Exercise goal. Give back the records below word for word, everything from the line with "Given: Switch to the How to Buy tab" down to the line with "At what coordinates", and leave the pictures out.
Begin Task material
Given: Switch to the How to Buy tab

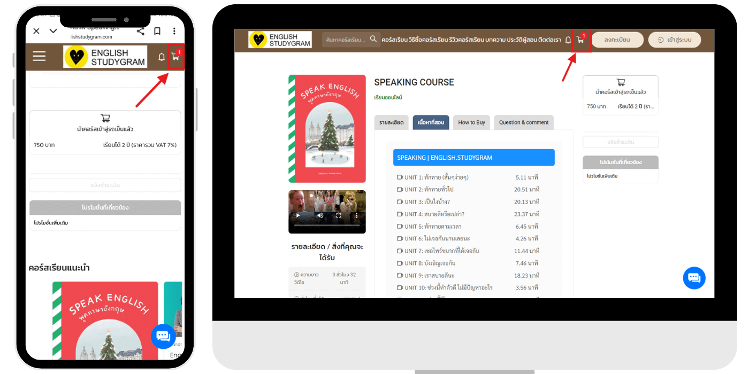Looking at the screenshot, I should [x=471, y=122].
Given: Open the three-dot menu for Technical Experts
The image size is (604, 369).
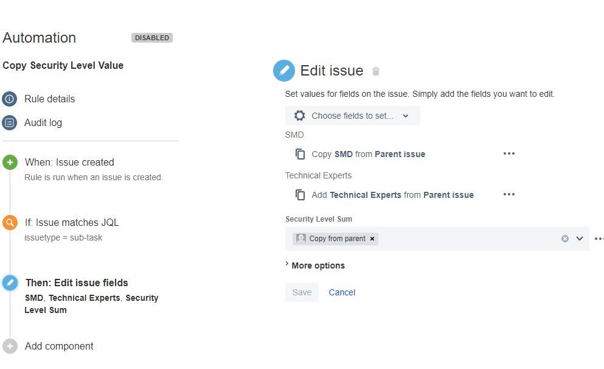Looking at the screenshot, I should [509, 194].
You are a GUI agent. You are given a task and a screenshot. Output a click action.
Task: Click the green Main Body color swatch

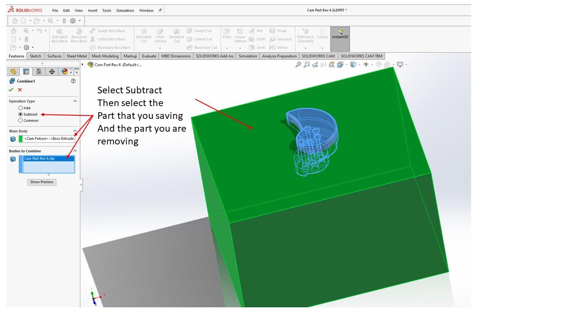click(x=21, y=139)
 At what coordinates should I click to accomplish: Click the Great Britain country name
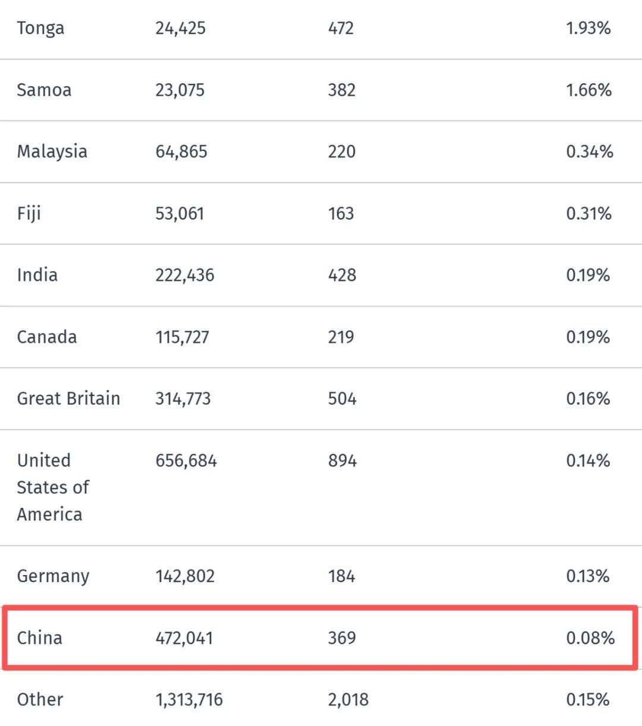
End Task material
Begin Task material
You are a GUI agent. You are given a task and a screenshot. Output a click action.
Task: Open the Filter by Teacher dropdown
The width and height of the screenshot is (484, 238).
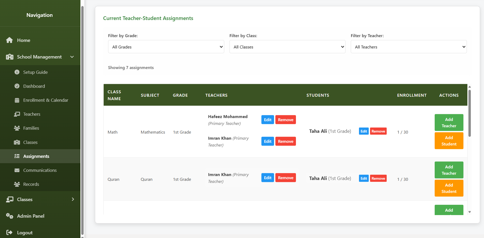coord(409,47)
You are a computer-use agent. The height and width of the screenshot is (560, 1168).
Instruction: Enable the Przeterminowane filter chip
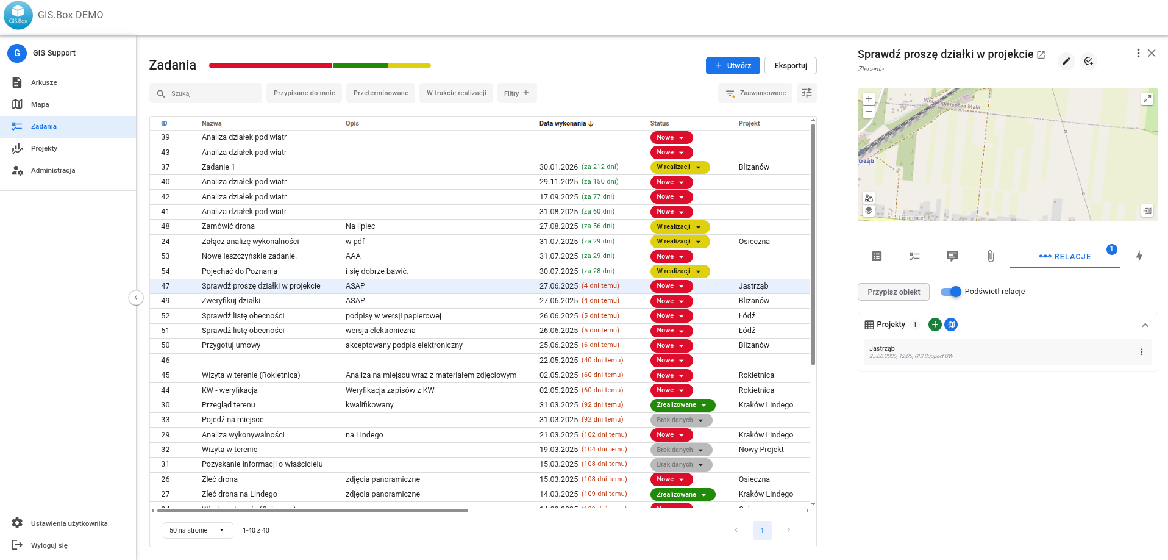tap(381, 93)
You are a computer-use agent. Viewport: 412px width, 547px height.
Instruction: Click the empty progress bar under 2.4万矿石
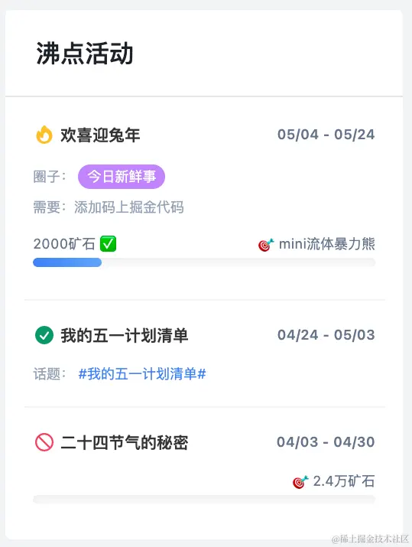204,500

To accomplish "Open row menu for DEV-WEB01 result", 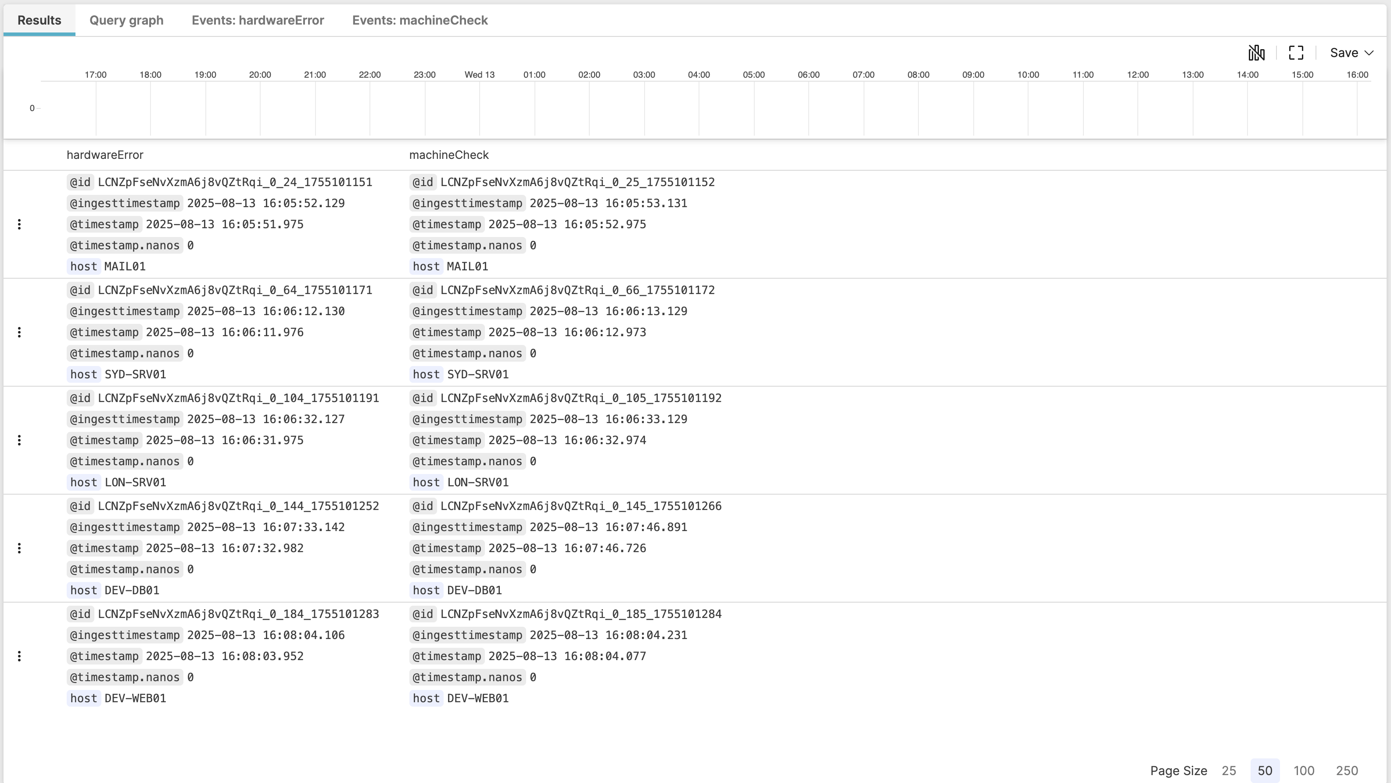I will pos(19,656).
End Task material
Begin Task material
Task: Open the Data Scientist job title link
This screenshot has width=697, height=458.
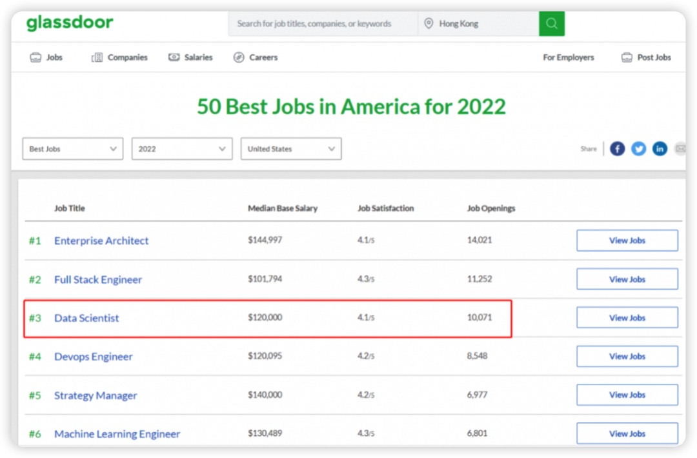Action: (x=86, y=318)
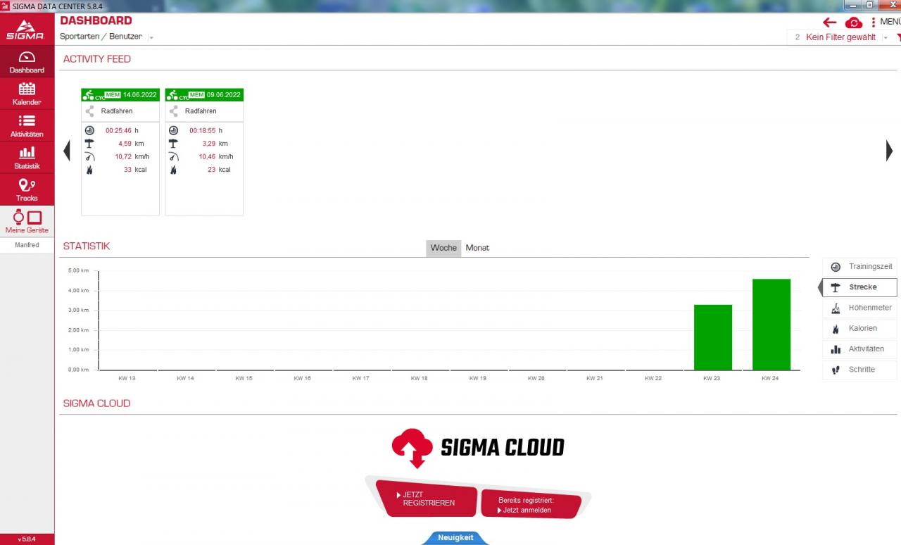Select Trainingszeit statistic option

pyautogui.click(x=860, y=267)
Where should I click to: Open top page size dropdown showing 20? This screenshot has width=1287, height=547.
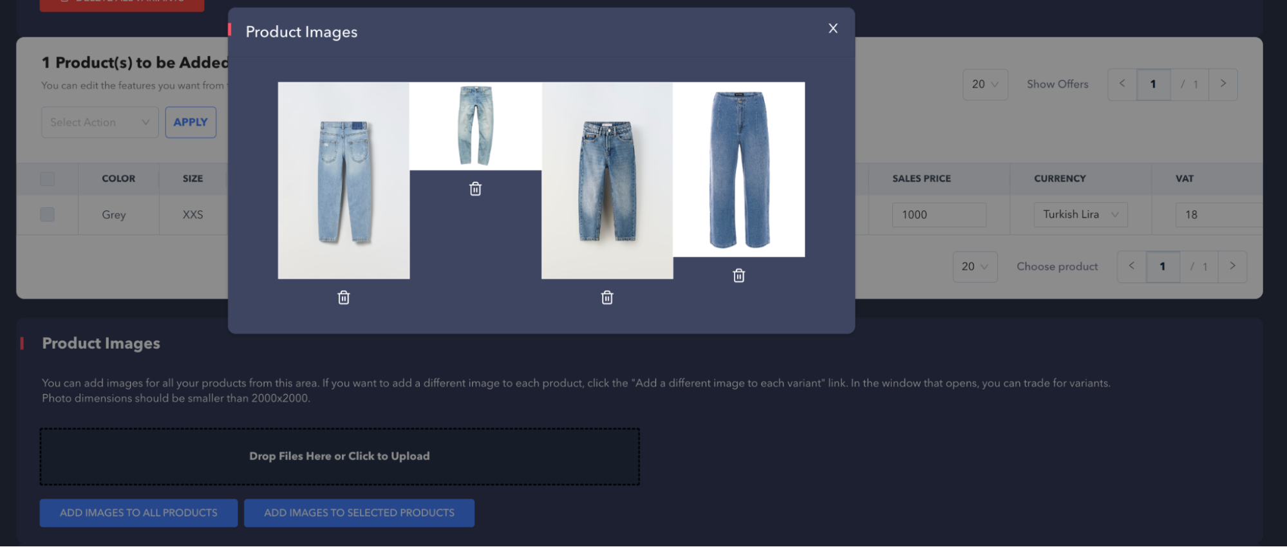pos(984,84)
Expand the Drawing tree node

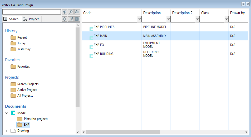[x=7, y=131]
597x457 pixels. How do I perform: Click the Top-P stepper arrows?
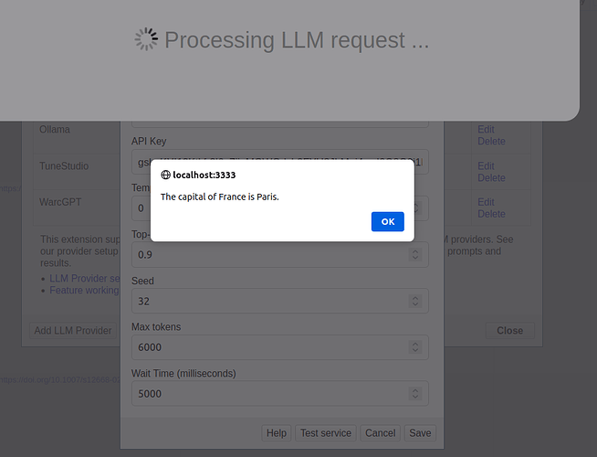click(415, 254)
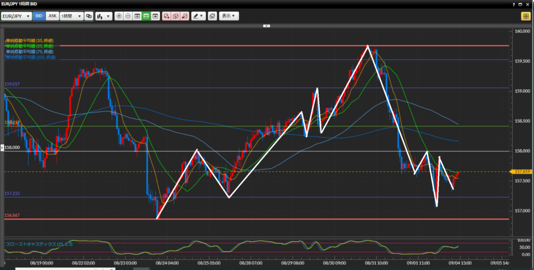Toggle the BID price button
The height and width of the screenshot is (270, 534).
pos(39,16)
End Task material
Output for this task.
Given: Switch to the How to Buy tab

Looking at the screenshot, I should [x=471, y=122].
Given: Open the three-dot menu for Technical Experts
The image size is (604, 369).
Looking at the screenshot, I should [509, 194].
You are a GUI agent. You are given a task and a screenshot. Output a click action.
Task: Click the green Main Body color swatch

click(x=21, y=139)
 At what coordinates should I click to accomplish: Click the Great Britain country name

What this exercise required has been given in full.